Looks good as far as I can tell, just a minor nitpick (obviously I may be missing some context of the previous PRs related to macros)

FrNecas · 2024-06-26T07:37:19Z

diffkemp/output.py

+        if called_res.first.callstack:
+            macro_defs, diff_macro_info = called_res.first.callstack \
+                .get_macro_defs(compared_fun)
+            self._add_definitions(macro_defs, "old")


Hm, I am not a big fan of the "old", "new", "kind" string literal hard-coding. It would be nice if we could use a string enum for this instead but I am not sure which python versions diffkemp aims to support (we are still supporting something old, aren't we?). If that is the case, feel free to ignore this.

Thanks for the review. I replaced the old/new with boolean parameter is_old. For the kind I used enum which inherits from str, Enum (this should be available from Python 3.4), I could use StrEnum but it is supported from Python 3.11 and as you said I am also not sure which Python versions we want to support.

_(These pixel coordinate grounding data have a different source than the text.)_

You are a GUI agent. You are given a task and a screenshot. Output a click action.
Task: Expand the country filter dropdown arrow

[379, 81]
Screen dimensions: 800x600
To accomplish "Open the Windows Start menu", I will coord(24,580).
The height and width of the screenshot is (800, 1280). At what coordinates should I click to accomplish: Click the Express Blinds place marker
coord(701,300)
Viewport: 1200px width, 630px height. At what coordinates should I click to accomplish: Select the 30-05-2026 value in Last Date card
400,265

Add a new class (`MacroDefinitions`) for extracting definitions of macros so they can be saved into `diffkemp-out.yaml` file. When processing call stacks definitions of macros (all except the differing macro) are extracted from them. Also, the name of the differing macro is extracted from the call stacks and the name of the function/vertex (which should contain detailed information about the macro). Using this information the definition of differing macro is then extracted from the `SyntaxDiff` object saved in vertex of ComparisonGraph. `_create_def_info` method of the `YamlOutput` class was changed to function so it can also be used from the new class (`MacroDefinitions`). Unit tests for the `YamlOutput` class are updated with testing/checking definitions of macros. Because the test fixture in `conftest.py` file does not contain an absolute path to files for symbols it was necessary to mock some `os.path` functions. Also by adding the definitions to the `diffkemp-out.yaml` it is now possible to see the code of the macros in the result viewer.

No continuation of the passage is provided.